Champagne, a professor of English at Penn State Erie, The Behrend College, uses Cagli’s career as a starting point for engaging his audience in a discussion of art and the contemporary resurgence of fascism at home and abroad. “Do artists have a responsibility to politics?” he asks. “What is our obligation to art of the past, and what does history suggest to us about the role art plays in world politics today?”
An annual honor established in 2008, the Penn State Laureate is a faculty member who travels the Commonwealth to bring greater visibility to the arts, humanities and the University, as well as to his or her own work. Champagne’s laureate presentation is an expansion of his research for his sixth book, an examination of artistic culture of the Italian fascist years of 1922-45 and the relationship of artistic works to the fascist regime.
Champagne is professor of English and chair of the Global Languages and Cultures program at Penn State Erie, The Behrend College. Born in Milwaukee, Wis., he wrote his first novel, “The Blue Lady’s Hands” (Lyle Stuart, 1988), while an undergraduate at Hunter College in New York City. His second novel, “When the Parrot Boy Sings” (Meadowlands, 1990), was published two years later.
After completing a master’s degree in film studies at New York University in 1988, Champagne earned his doctoral degree in English from the University of Pittsburgh in 1993. That same year, he began working at Penn State Behrend, where he teaches courses in literature, film, philosophy, composition, and Italian culture.

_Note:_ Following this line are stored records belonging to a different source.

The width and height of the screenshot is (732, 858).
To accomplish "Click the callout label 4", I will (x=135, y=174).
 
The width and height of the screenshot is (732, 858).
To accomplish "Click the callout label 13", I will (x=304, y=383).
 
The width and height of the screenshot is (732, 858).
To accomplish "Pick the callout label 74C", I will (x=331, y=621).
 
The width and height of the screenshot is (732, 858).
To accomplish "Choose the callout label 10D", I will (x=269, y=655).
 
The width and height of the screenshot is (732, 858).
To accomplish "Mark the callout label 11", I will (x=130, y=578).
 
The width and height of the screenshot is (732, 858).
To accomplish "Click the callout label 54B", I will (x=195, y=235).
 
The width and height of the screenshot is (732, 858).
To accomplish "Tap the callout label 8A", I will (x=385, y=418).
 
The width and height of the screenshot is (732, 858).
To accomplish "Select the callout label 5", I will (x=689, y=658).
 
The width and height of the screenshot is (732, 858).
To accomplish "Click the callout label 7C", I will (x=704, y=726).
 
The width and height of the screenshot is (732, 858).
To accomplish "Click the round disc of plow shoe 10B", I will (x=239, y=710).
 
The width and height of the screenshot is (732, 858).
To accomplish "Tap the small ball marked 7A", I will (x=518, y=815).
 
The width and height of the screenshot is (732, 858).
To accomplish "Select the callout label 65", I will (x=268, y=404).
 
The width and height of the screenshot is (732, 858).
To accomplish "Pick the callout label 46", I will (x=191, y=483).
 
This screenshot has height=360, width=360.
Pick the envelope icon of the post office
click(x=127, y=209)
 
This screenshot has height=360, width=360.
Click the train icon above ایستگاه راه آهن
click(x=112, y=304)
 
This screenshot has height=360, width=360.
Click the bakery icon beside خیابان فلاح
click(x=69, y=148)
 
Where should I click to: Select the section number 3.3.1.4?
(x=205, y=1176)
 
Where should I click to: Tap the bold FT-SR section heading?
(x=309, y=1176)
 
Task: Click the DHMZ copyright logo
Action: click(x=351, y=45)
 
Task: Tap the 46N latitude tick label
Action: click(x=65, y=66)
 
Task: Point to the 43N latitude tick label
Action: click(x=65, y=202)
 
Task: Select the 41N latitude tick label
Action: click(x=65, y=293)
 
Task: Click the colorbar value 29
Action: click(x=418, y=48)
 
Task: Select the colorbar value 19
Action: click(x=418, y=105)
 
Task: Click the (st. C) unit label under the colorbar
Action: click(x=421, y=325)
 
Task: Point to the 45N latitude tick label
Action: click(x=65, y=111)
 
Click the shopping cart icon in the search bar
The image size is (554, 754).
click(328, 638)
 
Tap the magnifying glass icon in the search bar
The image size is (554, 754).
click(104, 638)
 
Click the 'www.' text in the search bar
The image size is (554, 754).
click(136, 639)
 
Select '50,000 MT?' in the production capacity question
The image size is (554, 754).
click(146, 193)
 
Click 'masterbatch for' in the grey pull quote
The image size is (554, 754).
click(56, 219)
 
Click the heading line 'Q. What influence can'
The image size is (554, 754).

He also has taught ethnic American literature and media theory at the University of La Manouba in Tunisia as a Fulbright Scholar.
Champagne is the author of three nonfiction books—“The Ethics of Marginality, A New Approach to Gay Studies” (University of Minnesota Press, 1995), “Aesthetic Modernism and Masculinity in Fascist Italy” (Routledge 2013) and “Italian Masculinity as Queer Melodrama” (Palgrave 2015)—and currently is at work on a study of Italian artists in the fascist years.
Champagne and his husband, Richard, divide their time between Erie and their apartment in Perugia, Italy.